Tiger Woods is holding another PGA Tour trophy, once again winning a title at Torrey Pines. He had the courtesy—thank you, PGA for your smart scheduling—to do it on a weekend with no football (sorry Pro Bowl, you are not, nor ever will be, real football.)  

The Farmers Insurance Open at Torrey Pines had to battle weather delays that created a Monday finish, but that only served to give us one extra day to revel in the fact that Tiger is back. Actually, battling slow play and cold temperatures on Monday, Tiger gave back some of his commanding weekend lead, finishing just four strokes ahead of the field after playing Monday's 11 holes in three-over par. 

He's still back, right? Tiger is back? Little else matters in golf until spring when the entire sports world becomes fascinated by a few thousand azaleas in Georgia.  Whether Tiger is or is not back seems to be a question that matters even to non-golf fans—perhaps it matters more to non-golf fans than those who most closely follow the game. With so much competition in our current sports landscape, it takes extraordinary circumstances for a sport to stand out above the rest. For golf, people care about the majors, the Ryder Cup and any tournament Woods is winning. That will never change. 

The fact that Woods outpaced the field at Torrey Pines shouldn't come as much of a surprise, considering he's won more than 10 percent of his 75 Tour victories on that course. With that, it's hard to know if Woods is "back" to his old self, re-creating a new self or just winning another trophy at Torrey Pines on sheer muscle memory. 

This could, however, be a harbinger of things to come for Woods in 2013. Woods has not won a PGA Tour event in January since 2008 when he took home his fourth-consecutive Buick Open Championship (the tournament now sponsored by Farmers).
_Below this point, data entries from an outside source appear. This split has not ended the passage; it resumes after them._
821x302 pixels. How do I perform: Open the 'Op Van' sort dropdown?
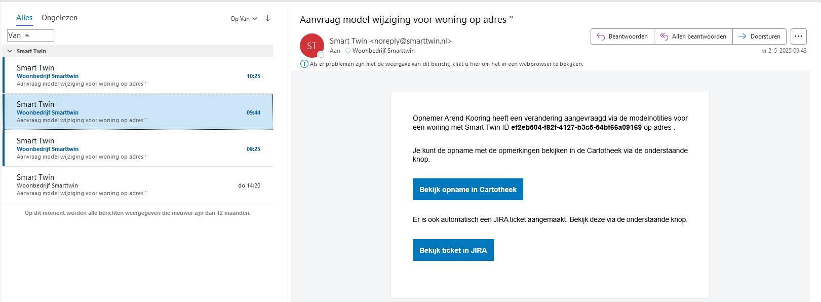[244, 19]
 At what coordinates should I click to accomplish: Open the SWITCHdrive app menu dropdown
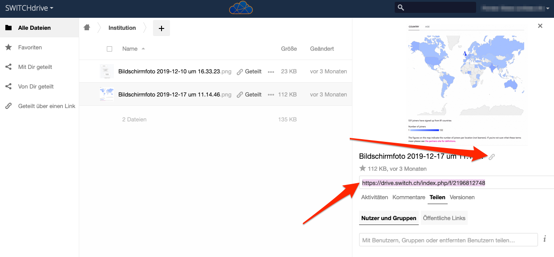29,8
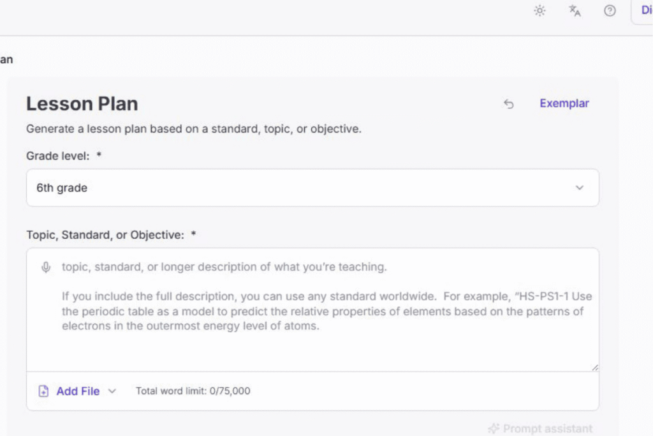Click the breadcrumb text at top left

click(5, 59)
Woods used the early season success as a springboard in each of those four campaigns, winning 25 times from the start of 2005 through the end of the 2008 season. 
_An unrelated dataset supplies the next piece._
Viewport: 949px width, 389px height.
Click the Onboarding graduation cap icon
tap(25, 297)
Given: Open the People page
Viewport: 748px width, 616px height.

Since 2000, Woods has previously won a January tournament five times and has never won fewer than four events on tour in any of those seasons. Remember, since the start of the 2010 campaign, Woods has just three PGA Tour victories, all coming last season. A January win will certainly be a better start than the last four years provided. 

History aside, one does have to wonder if the Tiger who won those previous January tournaments can be that same player in 2013.  That's really half the fun of following Tiger, isn't it? 

We want to believe The Farmers means something great for Woods in 2013 because, let's face it, the sport is more interesting when he's on top and the next generation has someone to chase.

It's not enough to watch the likes of Rory McIlroy chase the legacy that Woods has created; we want McIlroy and the young guns to actually chase Woods on the course. (I should say on the leaderboard, as chasing him on the course may violate several PGA rules.)

If Woods can stay healthy and scoring well as he heads into the Masters, the spring and summer of 2013 could be quite the seasons to remember for golf.

It's funny, though; for years we needed Woods to sit atop the world of golf as the protagonist, chasing the history laid out by those legends who came before him. Now, with Woods clearing way over the last three seasons for a new era of talent, we need Woods to be relevant—that, of course, means winning tournaments—to serve as foil for those to act as the game's future custodians. 

Tiger is still the only player who can move the needle for golf, but that can only last so long. As the sport continues to transition away from Tiger's era of dominance, it will be so much more compelling if Woods, himself, is part of it. 2013 is off to a good start.